Medical Pharmaceutical Translations • Feb 11, 2013 12:00:00 AM
If you step foot into a hospital right now, flu warning signs cover the walls. You are encouraged to wash your hands, cover your sneezes and get vaccinated.
What do disease prevention behaviors have in common with racism? They are both are rooted in fear. If it’s possible to gain protection against disease, is the same true of prejudice?
A series of studies published in 2011 conducted by scientists, Julie Huang, Alexandra Sediovskaya, Josh Ackerman and John Bargh investigate this possibility and conclude “Yes.”
Their first study, conducted in 2009, during the peak of the H1N1 swine-flu epidemic, had half of its subjects read news articles about the threat of the swine flu while the second half did not. They measured each group’s perceived effectiveness of the H1N1 vaccine, gave them a questionnaire assessing their attitudes towards immigrants and lastly asked if they were vaccinated against the flu.

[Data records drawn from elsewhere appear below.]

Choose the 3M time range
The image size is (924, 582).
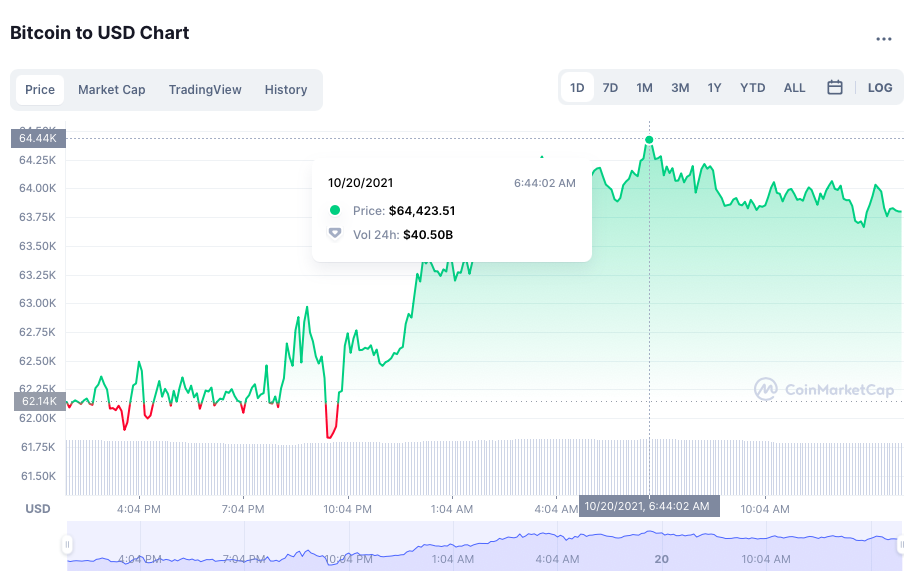coord(680,88)
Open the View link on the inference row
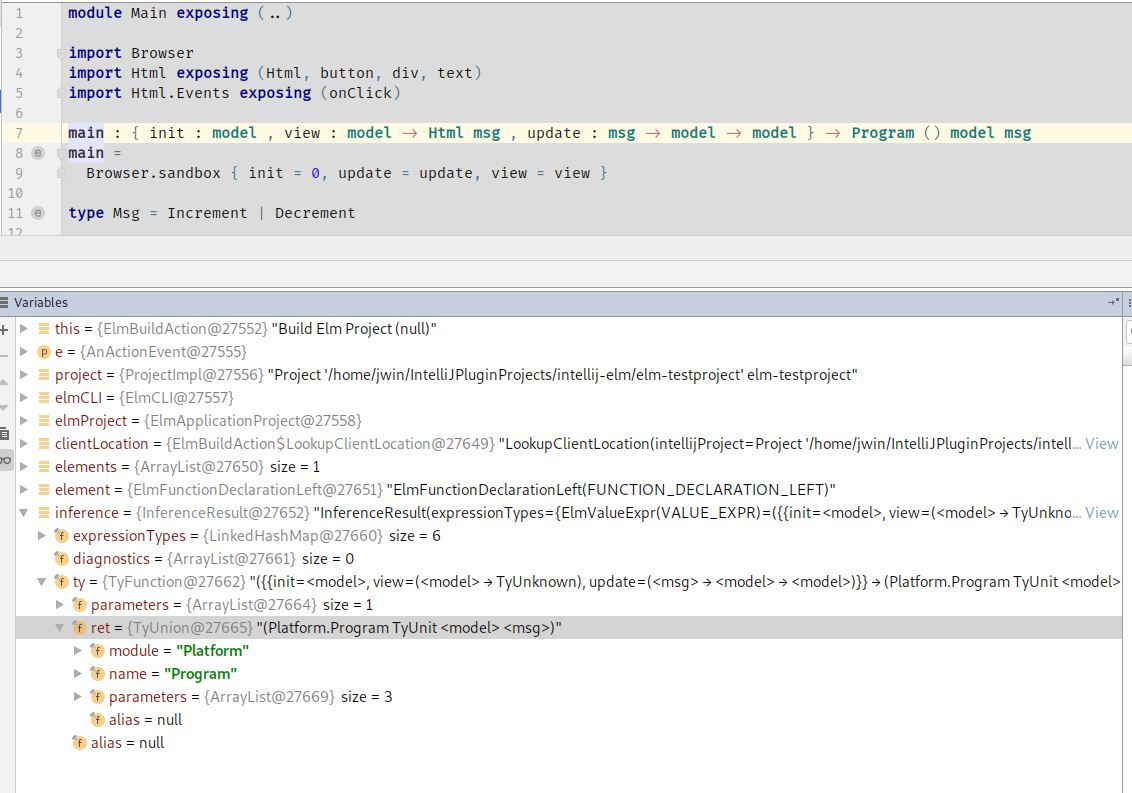This screenshot has height=793, width=1132. pyautogui.click(x=1101, y=512)
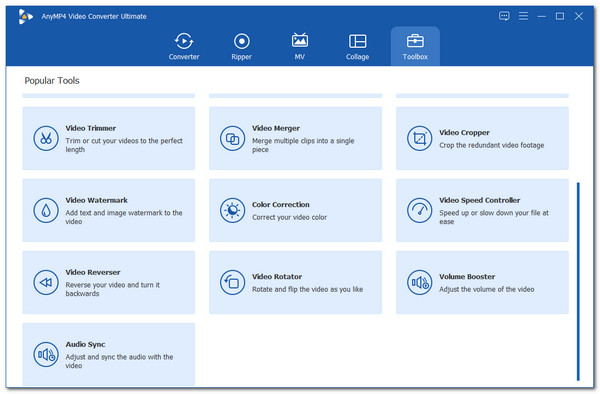Click the Video Trimmer scissors icon
The height and width of the screenshot is (394, 600).
[x=46, y=138]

Study results indicated people exposed to a disease threat corresponds to an increased anti-immigrant sentiment. However, people with a sense of protection from a vaccination displayed less prejudice than those not vaccinated.
The second study investigated attitudes toward seven “out-groups” (obese people, crack addicts, heroin users, illegal immigrants, Muslims, the homeless and disabled people) associated with health threats. All participants (whom were all vaccinated) read a passage about disease threat framed in one of two ways: a protective framework describing the vaccination as protecting people from the seasonal flu or a contamination framework describing the vaccine as involving “injecting people with the seasonal flu virus.”
They found framing vaccination as a “protective” function boosted positive attitudes towards “threatening” social groups relative to those reading the contamination framing.
A third study confirmed people “chronically concerned about disease transmission” had negative outlooks towards the previously mentioned social groups but asking participants to use an antiseptic wipe to clean their hands and their keyboards during the experiment erased those negative attitudes.
In their general conclusion, the study authors noticed a pattern in their results: “treatments for physical diseases, such as the flu, can also be used to treat social maladies, such as prejudice.”
Public health officials take note: there seems to be a connection between disease prevention and racism. Preventive actions like hand washing and vaccinations reduce the spread of disease as well as prejudice. We can be healthy and all get along.